Two longtime standbys in the downtown area — Cantina Laredo and Malaga — served their final meals, as did Snack Bar on South Congress Avenue, farm-to-table trailblazer Olivia on South Congress, and Eleven Plates out west, while relative newcomer Prelog’s ended its brief but interesting run in the 360 Condominium.
Two Southeast Asian favorites suffered different fates: Chef Ek Timrerk closed Kin & Comfort at Hana World Market (and promised a return in a more central location) while Tam Bui sold her Tam Deli on North Lamar Boulevard to new owners.
It was a time of change for three Austin institutions in three different parts of the city. El Azteca, run by the Guerra family since the 1960s, closed after 53 years in East Austin; Foo Swasdee’s North Austin Thai restaurant Satay, which she opened in 1987, also closed; and Jeff Blank sold his lake-area restaurant, Hudson’s on the Bend, which he opened in 1984.
Blank sold his restaurant to young restaurateurs chef Billy Caruso and Chris McFall, who has updated and modernized one of the early bastions of Austin fine dining. The reboot was one of many exciting restaurant openings this year.
Bryce Gilmore relocated Barley Swine (which I ranked the No. 1 restaurant in Austin this year) to North Austin. The McGuire Moorman group reimagined the neighborhood restaurant with June’s All Day on South Congress Avenue. The South Congress Hotel unveiled modernist izakaya restaurant Otoko in March. Veterans of Uchiko and Hopdoddy served up their take on Americanized Chinese in December at Old Thousand in East Austin. The founders of Eddie V’s rolled out Italian grill Red Ash downtown.
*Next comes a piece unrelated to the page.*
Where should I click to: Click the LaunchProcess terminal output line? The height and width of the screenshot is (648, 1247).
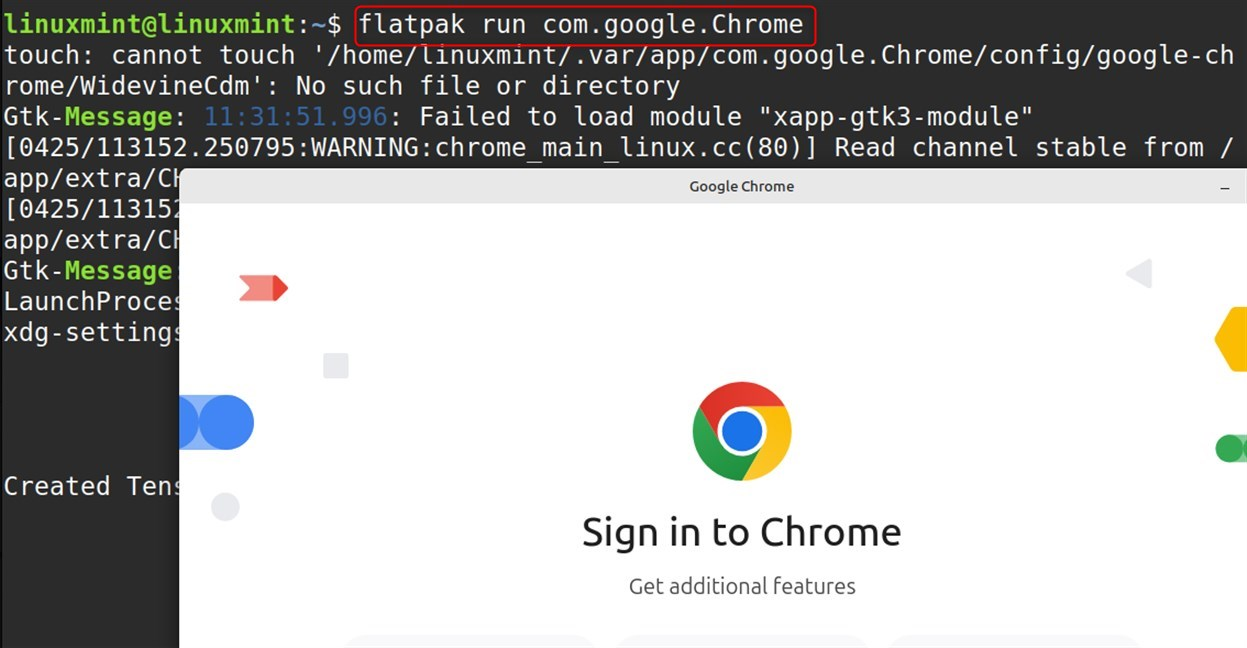[x=92, y=302]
The Eberly brought nightclub glitz to South Lamar Boulevard. And even a Dallas import, the Neapolitan pizza makers at Cane Rosso, were welcomed with open arms.
Specific developments also saw huge flourishes in dining destinations, with the wine and baked goods at Bribery Bakery, the exceptional sushi restaurant Kyoten Sushiko and the from-scratch Italian cooking of L’Oca d’Oro all finding a home at the Mueller Development; while the Domain Northside welcomed Austin360 Dining Guide critic’s pick Thai Kun, General Tso’Boy and many more.
The national trends of salad-based restaurants caught hold here (Mad Greens, locally owned Baby Greens and Vinaigrette, another Dining Guide critic’s pick), and the poke wave crashed on Austin with Dining Guide critic’s pick Poke-Poke leading the way. There was so much growth (and such attractive rents outside of town) that Austin couldn’t contain it all. Round Rock got their own Hopdoddy and Veracruz All Natural, as well as a Salt Traders Coastal Cooking from the owner of Jack Allen’s Kitchen; the Amy’s Ice Creams owners opened Honey’s Pizza in Smithville, and Chuy’s opened in Cedar Park and San Marcos.
There were a lot of new operators dipping into the market for the first time in 2016, but the year also saw established restaurateurs in Austin expanding their empires and introducing new concepts. Via 313 (another critic’s pick) opened on the Drag; El Chilito took to Burnet Road; Hanabi’s second location opened at Gateway; Dining Guide critic’s pick Fresa’s expanded with a larger location on South First Street; Deckhand Oyster Bar brought its Asian flare to South Lamar Boulevard; Taste of Ethiopia(another critic’s pick) moved into the Austin market from Pflugerville with a spot on South Congress Avenue; Thai Kun stretched from its trailer roots to a slick Rock Rose address; Jacoby’s team opened Tex-Mex restaurant Grizzelda’s across the street from its first restaurant, and the Vox Table group opened El Burro at the other end of the Lamar Union complex.
Despite the fact that the annual Austin Food & Wine Festival had to be canceled in 2016 due to inclement weather, Austin still got its share of national attention. Grae Nonas (formerly of Olamaie), Launderette, and Bryce Gilmore (Odd Duck and Barley Swine) all received James Beard finalist nods; Kevin Fink of Emmer & Rye (No. 6 in the Austin360 Dining Guide) was named a Best New Chef in America by Food & Wine magazine, and President Barack Obama and first lady Michele Obama stopped in for meals, he at Torchy’s Tacos and she at Salty Sow.